FIRST Quarter BACKGROUND AND Overview
Overview
Our current operations, including those previously conducted by our former subsidiary, have been funded substantially by U.S. Congressional appropriations resulting in three successive sole source contracts with agencies of the federal government for research, development, and testing of our SOCRATES wake vortex sensor and related work pertaining to a wake vortex advisory system, sometimes known as "WVAS," that NASA is developing. The appropriations to FAA totaled $9.6 million in fiscal 1997 through 2000 for research and development of our SOCRATES wake vortex sensor; and NASA appropriations for research and development of our SOCRATES wake vortex sensor totaled $13.5 million in fiscal 2001 through 2003. From these amounts, we have earned an aggregate of approximately $8.4 million of contract revenue as of August 31, 2003 of which we have received $8.1 million.

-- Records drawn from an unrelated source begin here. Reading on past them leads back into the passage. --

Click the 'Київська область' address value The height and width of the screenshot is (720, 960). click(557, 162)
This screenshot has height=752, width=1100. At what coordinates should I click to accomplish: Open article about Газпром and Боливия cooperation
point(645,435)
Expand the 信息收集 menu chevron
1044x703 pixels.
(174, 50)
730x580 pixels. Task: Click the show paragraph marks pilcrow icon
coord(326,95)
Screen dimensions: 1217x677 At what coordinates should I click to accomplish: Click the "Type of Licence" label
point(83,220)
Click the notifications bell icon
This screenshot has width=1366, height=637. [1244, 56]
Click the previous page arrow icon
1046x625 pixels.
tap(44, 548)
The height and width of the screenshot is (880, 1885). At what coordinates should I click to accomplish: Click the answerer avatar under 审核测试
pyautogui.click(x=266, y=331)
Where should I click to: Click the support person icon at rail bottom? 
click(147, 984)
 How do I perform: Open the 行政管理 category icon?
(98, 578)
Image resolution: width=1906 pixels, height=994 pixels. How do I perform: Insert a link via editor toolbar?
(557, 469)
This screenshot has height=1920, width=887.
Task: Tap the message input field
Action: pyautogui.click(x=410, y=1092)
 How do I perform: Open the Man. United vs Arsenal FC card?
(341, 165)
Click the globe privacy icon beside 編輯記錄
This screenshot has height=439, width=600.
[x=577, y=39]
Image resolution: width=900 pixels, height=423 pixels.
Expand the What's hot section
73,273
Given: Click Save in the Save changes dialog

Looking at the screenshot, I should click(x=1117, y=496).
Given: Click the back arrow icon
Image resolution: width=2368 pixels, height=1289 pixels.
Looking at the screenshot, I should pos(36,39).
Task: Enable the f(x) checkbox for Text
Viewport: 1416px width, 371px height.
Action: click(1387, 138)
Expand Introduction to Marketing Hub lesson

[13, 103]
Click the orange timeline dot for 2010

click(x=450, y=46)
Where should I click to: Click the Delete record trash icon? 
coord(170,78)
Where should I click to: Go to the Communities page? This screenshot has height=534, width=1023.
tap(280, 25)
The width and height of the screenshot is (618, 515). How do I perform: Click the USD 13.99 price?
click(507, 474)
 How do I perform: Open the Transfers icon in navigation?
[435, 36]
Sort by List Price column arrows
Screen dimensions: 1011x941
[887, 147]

We have entered into these contracts with the Volpe National Transportation Systems Center of the U.S. Department of Transportation ("Volpe"). Volpe funds our contracts when, as, and if it and other sponsoring federal agencies approve a statement of work and specific task orders under the statement of work. When funded, we invoice the federal government monthly based on our direct costs, including overhead and general and administrative plus a fixed fee for that month and typically receive payment by electronic wire transfer within two weeks of invoicing. Certain costs, such as lobbying, product development, and business development expenses that are not allowable under these contracts, R&D costs we incur over certain cost caps set by the U.S. government, or costs incurred between contract fundings (collectively hereinafter referred to as "Non-contract Costs"), are not reimbursable under our government contracts and have been funded primarily by proceeds of two private equity placements.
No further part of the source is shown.